But how? How are queer spaces created by people like Grace Banu, Vyjayanthi Vasantha Mogli, Rachana Mudraboyina, Bittu R, Vikramaditya Sahai (just to name a few names) possible in the face of brahminical patriarchy and capitalism? These spaces are certainly products of (on-going) emancipatory struggles on the part of these folx. The stories of these struggles are best represented by the respective individuals. In the past, I have been a queer person looking at these stories from the “outside”. This was a time before I had queer people whom I could call my chosen family, a time before I had met some of the people I mentioned above. Then, all I could see and hear was the pain, trauma, anxiety, and anger in their stories. Did it mean that if their queer life was marked by all of these experiences, my queer life is also defined in the same way? It was so overwhelming to think about this. But, I have come to realise that the image of queer suffering and only queer suffering is an incomplete image. The cowardice, violence, and insecurity of brahminical patriarchy and capitalism play a huge part in the construction of this image. But as I came into contact with other queer people, I got to know that it was possible to experience joy, love, relaxation, freedom, laughter, fearlessness like never before. In these healthy spaces, our individual pain, trauma, anxiety, and anger did not dissipate. They just had other companions.

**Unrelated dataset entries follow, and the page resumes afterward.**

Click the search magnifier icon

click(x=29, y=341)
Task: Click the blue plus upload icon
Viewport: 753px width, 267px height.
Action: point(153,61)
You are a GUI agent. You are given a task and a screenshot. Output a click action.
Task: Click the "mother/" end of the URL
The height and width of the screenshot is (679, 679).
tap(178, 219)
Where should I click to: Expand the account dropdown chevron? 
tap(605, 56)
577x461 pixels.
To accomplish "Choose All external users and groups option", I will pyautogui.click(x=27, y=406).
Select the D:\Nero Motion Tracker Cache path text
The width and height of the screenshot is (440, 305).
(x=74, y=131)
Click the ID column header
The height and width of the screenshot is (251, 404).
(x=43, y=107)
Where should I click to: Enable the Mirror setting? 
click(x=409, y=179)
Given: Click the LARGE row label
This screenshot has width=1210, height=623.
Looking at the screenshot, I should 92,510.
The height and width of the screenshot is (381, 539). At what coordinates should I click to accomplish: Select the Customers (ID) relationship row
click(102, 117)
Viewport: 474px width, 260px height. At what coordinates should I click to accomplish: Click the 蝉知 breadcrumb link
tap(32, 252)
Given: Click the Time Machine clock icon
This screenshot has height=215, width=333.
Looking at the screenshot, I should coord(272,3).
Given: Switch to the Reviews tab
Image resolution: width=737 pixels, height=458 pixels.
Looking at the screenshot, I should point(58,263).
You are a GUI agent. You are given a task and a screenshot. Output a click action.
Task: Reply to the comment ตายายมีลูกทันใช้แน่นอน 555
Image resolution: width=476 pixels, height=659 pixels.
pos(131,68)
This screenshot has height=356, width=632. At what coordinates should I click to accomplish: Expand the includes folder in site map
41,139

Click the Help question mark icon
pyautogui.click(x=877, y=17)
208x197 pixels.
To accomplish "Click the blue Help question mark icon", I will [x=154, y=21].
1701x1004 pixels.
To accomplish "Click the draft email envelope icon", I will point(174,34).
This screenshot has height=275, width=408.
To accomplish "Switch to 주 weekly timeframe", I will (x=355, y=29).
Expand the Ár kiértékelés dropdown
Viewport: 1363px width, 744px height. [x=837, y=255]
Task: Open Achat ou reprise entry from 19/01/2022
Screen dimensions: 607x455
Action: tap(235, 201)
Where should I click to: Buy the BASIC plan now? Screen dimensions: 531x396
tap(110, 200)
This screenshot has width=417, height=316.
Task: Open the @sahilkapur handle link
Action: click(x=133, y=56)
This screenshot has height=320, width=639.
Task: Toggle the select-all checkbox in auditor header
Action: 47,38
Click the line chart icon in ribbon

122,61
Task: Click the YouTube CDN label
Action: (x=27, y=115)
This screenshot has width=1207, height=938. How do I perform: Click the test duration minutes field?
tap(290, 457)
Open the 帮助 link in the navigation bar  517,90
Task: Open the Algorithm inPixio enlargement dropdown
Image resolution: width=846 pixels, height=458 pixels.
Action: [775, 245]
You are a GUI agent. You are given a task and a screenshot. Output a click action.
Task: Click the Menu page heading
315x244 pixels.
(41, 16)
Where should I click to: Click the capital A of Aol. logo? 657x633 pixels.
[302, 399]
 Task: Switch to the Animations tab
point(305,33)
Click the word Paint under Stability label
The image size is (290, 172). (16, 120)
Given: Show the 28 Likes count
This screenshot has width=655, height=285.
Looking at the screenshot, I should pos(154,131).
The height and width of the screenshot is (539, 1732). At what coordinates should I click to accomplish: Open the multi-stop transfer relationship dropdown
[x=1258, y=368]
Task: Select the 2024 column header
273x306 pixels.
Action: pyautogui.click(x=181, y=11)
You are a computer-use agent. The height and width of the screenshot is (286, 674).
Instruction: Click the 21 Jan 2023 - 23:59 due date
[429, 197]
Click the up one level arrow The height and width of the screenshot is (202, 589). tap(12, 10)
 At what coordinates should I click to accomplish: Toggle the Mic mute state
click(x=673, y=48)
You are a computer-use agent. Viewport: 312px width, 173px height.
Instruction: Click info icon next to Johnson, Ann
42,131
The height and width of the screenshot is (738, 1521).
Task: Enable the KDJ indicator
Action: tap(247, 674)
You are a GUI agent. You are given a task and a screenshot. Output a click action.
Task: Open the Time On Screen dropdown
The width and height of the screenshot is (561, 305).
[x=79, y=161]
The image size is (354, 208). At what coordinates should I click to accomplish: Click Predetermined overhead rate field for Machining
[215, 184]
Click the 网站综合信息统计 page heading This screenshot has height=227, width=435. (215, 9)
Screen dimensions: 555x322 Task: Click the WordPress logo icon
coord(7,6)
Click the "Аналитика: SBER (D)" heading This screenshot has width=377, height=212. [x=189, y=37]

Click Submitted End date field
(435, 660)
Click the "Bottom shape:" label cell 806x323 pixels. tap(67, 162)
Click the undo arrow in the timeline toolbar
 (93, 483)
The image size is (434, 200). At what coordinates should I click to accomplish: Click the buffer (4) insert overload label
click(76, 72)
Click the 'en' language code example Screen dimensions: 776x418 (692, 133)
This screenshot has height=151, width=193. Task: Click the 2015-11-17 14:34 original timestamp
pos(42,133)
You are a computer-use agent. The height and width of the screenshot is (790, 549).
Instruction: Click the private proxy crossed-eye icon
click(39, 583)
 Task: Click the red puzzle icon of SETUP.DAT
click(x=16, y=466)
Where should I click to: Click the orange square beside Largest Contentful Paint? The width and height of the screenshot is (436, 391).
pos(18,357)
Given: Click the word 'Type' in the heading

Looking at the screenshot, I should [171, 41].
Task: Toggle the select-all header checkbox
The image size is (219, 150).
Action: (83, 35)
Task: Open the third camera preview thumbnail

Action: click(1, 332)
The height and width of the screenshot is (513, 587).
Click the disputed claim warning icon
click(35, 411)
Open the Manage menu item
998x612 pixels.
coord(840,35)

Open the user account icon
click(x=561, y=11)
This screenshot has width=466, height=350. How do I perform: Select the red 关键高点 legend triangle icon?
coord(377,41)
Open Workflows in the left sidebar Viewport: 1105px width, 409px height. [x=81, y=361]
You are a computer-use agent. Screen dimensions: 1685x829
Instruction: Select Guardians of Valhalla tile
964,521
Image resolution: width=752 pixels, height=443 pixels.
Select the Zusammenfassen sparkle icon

I have come to realise that healthy queer spaces give queer people the opportunity to be shaped by, both, their joys and sorrows in conscious ways. These spaces are possible. In fact, struggles for emancipation (to put it very simply) might just be struggles to create more of these spaces for more sustained periods of time.

[1] TNM Staff. “Actor Samyuktha Hegde Withdraws Complaint against Kavitha Reddy.” The News Minute. September 09, 2020. Accessed September 12, 2020. https://www.thenewsminute.com/article/actor-samyuktha-hegde-withdraws-complaint-against-kavitha-reddy-132651.

Sujay M has completed  bachelor’s with a specialization in Political Science from Symbiosis School for Liberal Arts and has a master’s in Sociology from University of Hyderabad. Email [email protected]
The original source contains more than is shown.